Stored records:
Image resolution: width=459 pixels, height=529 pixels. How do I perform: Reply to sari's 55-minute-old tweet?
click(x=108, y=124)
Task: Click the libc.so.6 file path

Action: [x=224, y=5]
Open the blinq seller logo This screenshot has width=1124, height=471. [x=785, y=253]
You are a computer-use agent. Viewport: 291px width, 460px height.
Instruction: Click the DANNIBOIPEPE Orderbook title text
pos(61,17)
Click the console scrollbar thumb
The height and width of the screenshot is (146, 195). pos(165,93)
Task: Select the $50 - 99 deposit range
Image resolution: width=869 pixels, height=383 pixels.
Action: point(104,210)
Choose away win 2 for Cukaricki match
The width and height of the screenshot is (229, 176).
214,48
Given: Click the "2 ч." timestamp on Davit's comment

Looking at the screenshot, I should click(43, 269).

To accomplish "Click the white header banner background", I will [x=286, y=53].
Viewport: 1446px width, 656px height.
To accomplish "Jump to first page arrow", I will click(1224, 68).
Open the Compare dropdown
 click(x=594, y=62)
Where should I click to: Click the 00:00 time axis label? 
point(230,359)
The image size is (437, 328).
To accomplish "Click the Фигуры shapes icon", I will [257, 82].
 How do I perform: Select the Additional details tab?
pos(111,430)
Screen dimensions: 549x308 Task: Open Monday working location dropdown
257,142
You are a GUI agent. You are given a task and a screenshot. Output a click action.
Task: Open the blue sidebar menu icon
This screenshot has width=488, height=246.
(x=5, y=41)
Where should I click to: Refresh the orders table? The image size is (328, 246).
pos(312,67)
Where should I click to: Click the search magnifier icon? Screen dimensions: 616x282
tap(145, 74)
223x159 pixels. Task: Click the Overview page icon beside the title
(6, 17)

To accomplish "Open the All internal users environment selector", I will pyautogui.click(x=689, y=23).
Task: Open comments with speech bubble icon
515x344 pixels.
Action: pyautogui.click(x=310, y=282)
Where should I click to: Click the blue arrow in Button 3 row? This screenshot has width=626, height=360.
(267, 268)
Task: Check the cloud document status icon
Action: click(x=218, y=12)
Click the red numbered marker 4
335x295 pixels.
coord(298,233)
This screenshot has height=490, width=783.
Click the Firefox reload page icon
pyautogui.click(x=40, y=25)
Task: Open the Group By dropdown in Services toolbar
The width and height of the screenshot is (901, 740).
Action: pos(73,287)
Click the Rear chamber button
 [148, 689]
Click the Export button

• _WHAT IS NEEDED_
Give each line of the records above again, unchanged.

• _FINAL ANSWER_
Image resolution: width=459 pixels, height=529 pixels. How do I perform: Reply to sari's 55-minute-old tweet?
click(x=108, y=124)
Task: Click the libc.so.6 file path

Action: [x=224, y=5]
Open the blinq seller logo This screenshot has width=1124, height=471. [x=785, y=253]
You are a computer-use agent. Viewport: 291px width, 460px height.
Instruction: Click the DANNIBOIPEPE Orderbook title text
pos(61,17)
Click the console scrollbar thumb
The height and width of the screenshot is (146, 195). pos(165,93)
Task: Select the $50 - 99 deposit range
Image resolution: width=869 pixels, height=383 pixels.
Action: point(104,210)
Choose away win 2 for Cukaricki match
The width and height of the screenshot is (229, 176).
214,48
Given: Click the "2 ч." timestamp on Davit's comment

Looking at the screenshot, I should click(43, 269).

To accomplish "Click the white header banner background", I will [x=286, y=53].
Viewport: 1446px width, 656px height.
To accomplish "Jump to first page arrow", I will click(1224, 68).
Open the Compare dropdown
 click(x=594, y=62)
Where should I click to: Click the 00:00 time axis label? 
point(230,359)
The image size is (437, 328).
To accomplish "Click the Фигуры shapes icon", I will [257, 82].
 How do I perform: Select the Additional details tab?
pos(111,430)
Screen dimensions: 549x308 Task: Open Monday working location dropdown
257,142
You are a GUI agent. You are given a task and a screenshot. Output a click action.
Task: Open the blue sidebar menu icon
This screenshot has width=488, height=246.
(x=5, y=41)
Where should I click to: Refresh the orders table? The image size is (328, 246).
pos(312,67)
Where should I click to: Click the search magnifier icon? Screen dimensions: 616x282
tap(145, 74)
223x159 pixels. Task: Click the Overview page icon beside the title
(6, 17)

To accomplish "Open the All internal users environment selector", I will pyautogui.click(x=689, y=23).
Task: Open comments with speech bubble icon
515x344 pixels.
Action: pyautogui.click(x=310, y=282)
Where should I click to: Click the blue arrow in Button 3 row? This screenshot has width=626, height=360.
(267, 268)
Task: Check the cloud document status icon
Action: click(x=218, y=12)
Click the red numbered marker 4
335x295 pixels.
coord(298,233)
This screenshot has height=490, width=783.
Click the Firefox reload page icon
pyautogui.click(x=40, y=25)
Task: Open the Group By dropdown in Services toolbar
The width and height of the screenshot is (901, 740).
Action: pos(73,287)
Click the Rear chamber button
 [148, 689]
Click the Export button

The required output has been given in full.